Advanced Persistent Threat
This module explains the concept of APTs. It explains how to recognize APTS, why they are so dangerous, what motivates them, and what attack methods they use. A real APT attack is used to illustrate the danger of APTs and the lifecycle of a typical APT attack. Finally, some basic steps are outlined to help protect against APT attacks, including reporting suspicious activity and not sharing sensitive information.

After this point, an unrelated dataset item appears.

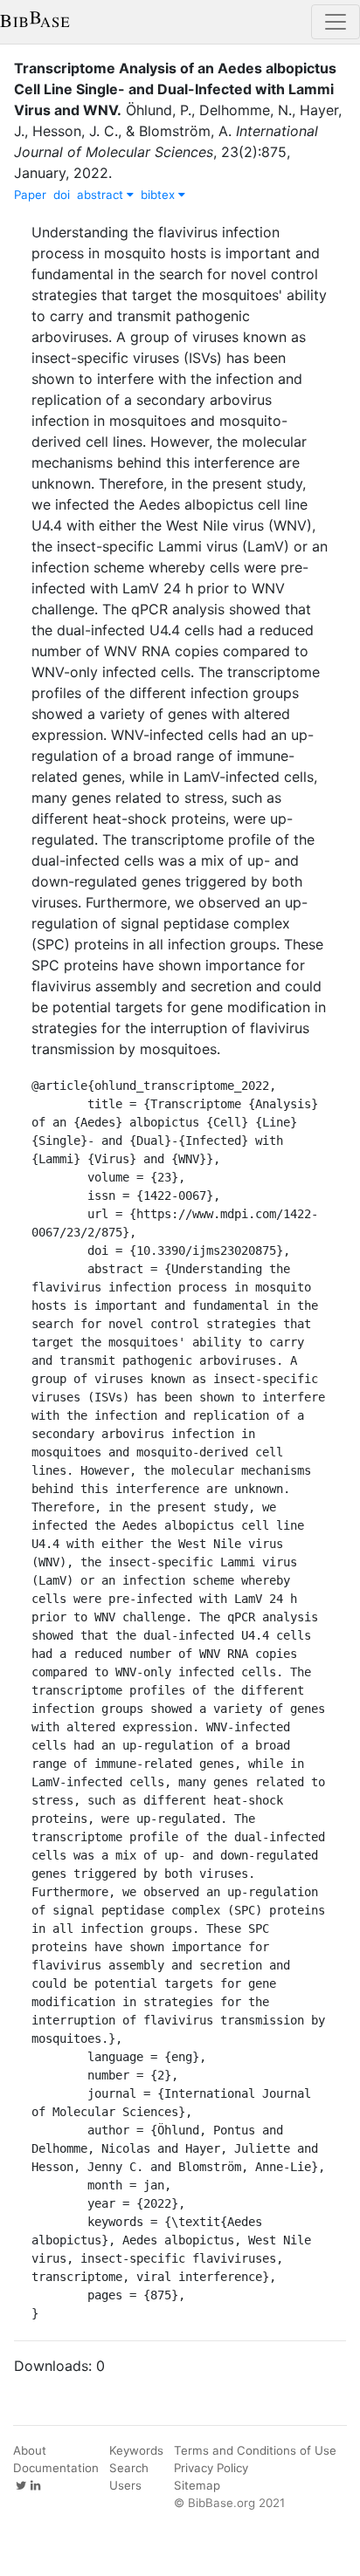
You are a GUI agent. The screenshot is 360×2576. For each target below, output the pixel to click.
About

This training provides an overview of the Gramm-Leach-Bliley Act (GLBA). It explains the purpose of the regulation and consequences of non-compliance. Three main sections of GLBA: Financial Privacy Rule, Safeguards Rule, and Pretexting Provisions, – are discussed in detail. Then the module explains the term Nonpublic Personal Information and provides common examples of it. Finally, it highlights the importance of following policies and procedures and provides some tips for maintaining the confidentiality and integrity of personal data.